[Begin DATA LINES]

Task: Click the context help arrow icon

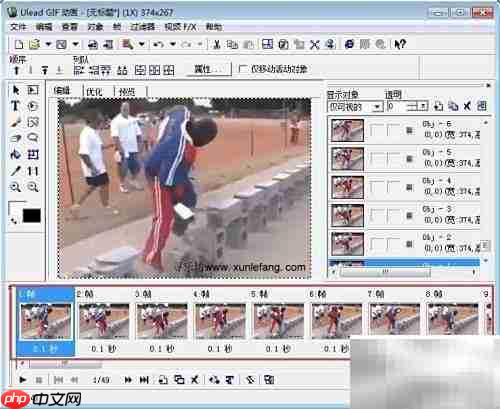Action: 400,44
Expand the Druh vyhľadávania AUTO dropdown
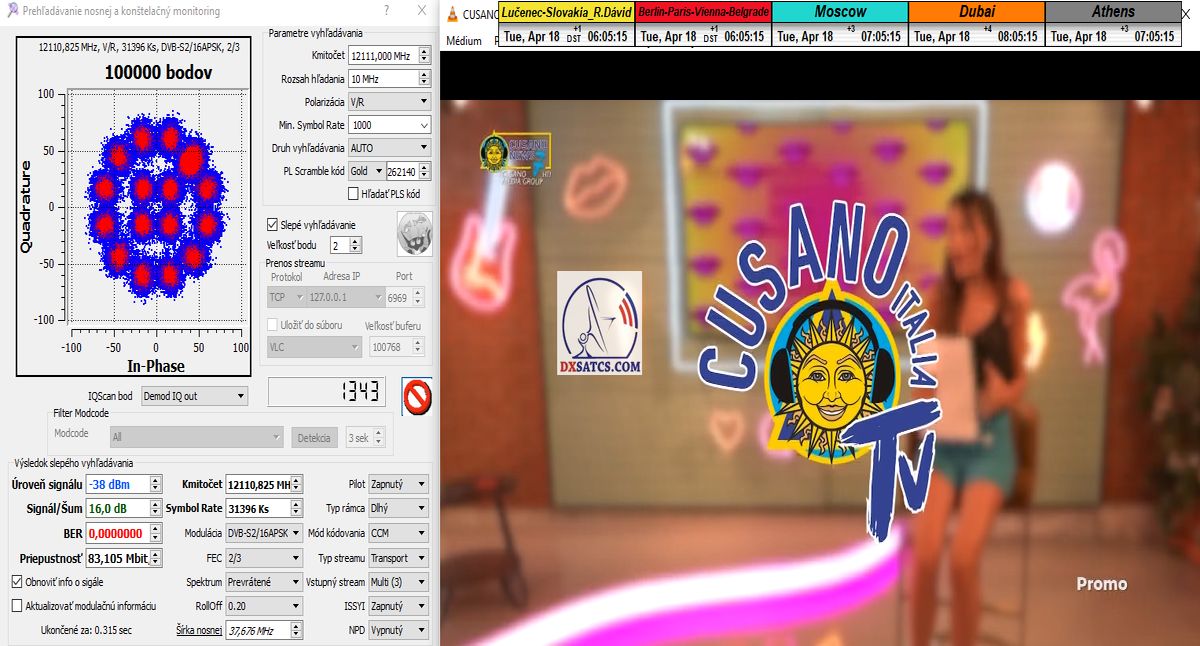This screenshot has height=646, width=1200. pos(389,148)
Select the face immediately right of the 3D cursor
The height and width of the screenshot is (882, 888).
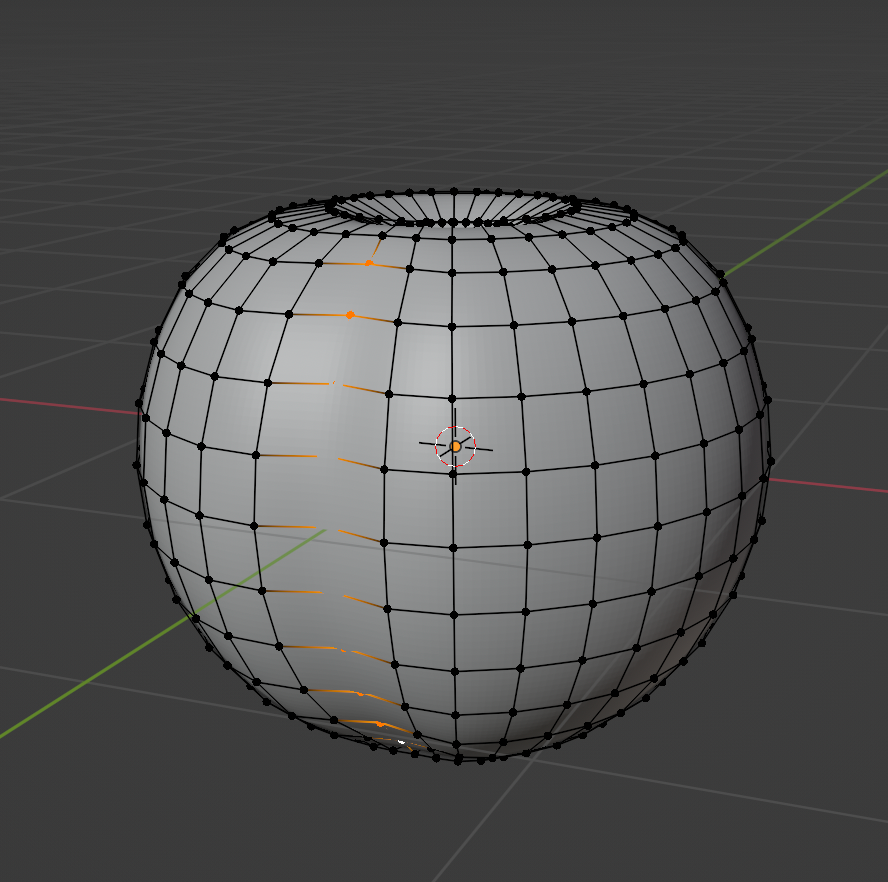pos(490,434)
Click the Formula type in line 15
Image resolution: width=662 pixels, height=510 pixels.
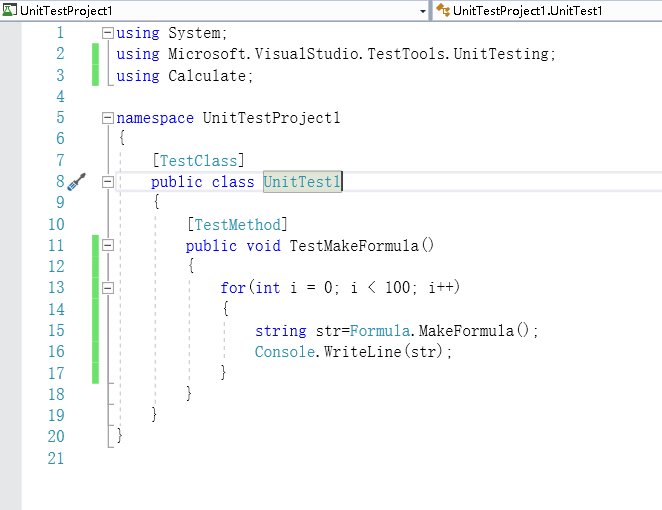pyautogui.click(x=380, y=330)
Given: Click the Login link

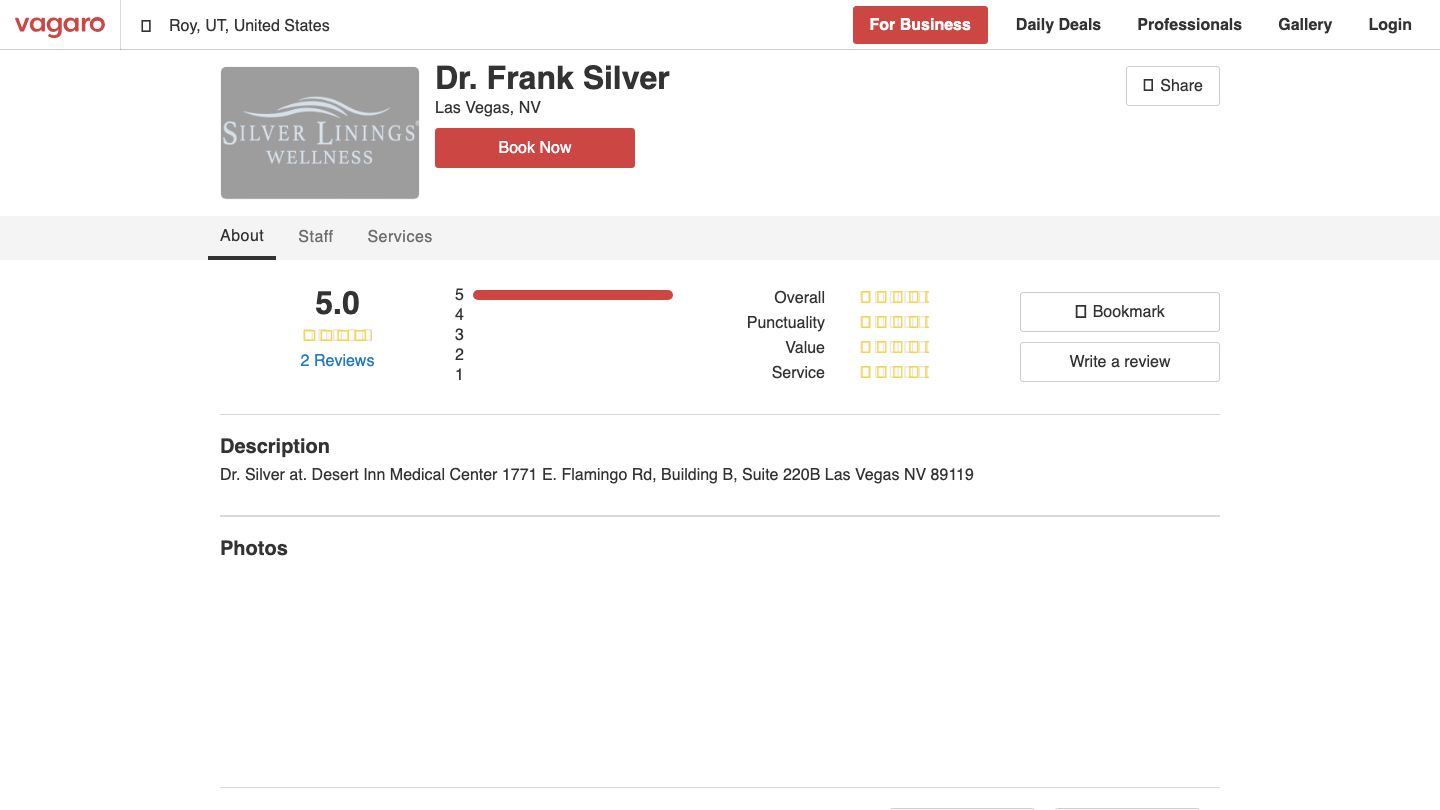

[End DATA LINES]

### WORK TO DO
Lay out the lines of these rows as a numbered list, skipping blank lines, and leave out the pictures.

### RESULT OF THE EXERCISE
1. Task: Click the context help arrow icon
2. Action: 400,44
3. Expand the Druh vyhľadávania AUTO dropdown
4. This screenshot has height=646, width=1200. pos(389,148)
5. Select the face immediately right of the 3D cursor
6. The height and width of the screenshot is (882, 888).
7. pos(490,434)
8. Click the Formula type in line 15
9. Image resolution: width=662 pixels, height=510 pixels.
10. pyautogui.click(x=380, y=330)
11. Given: Click the Login link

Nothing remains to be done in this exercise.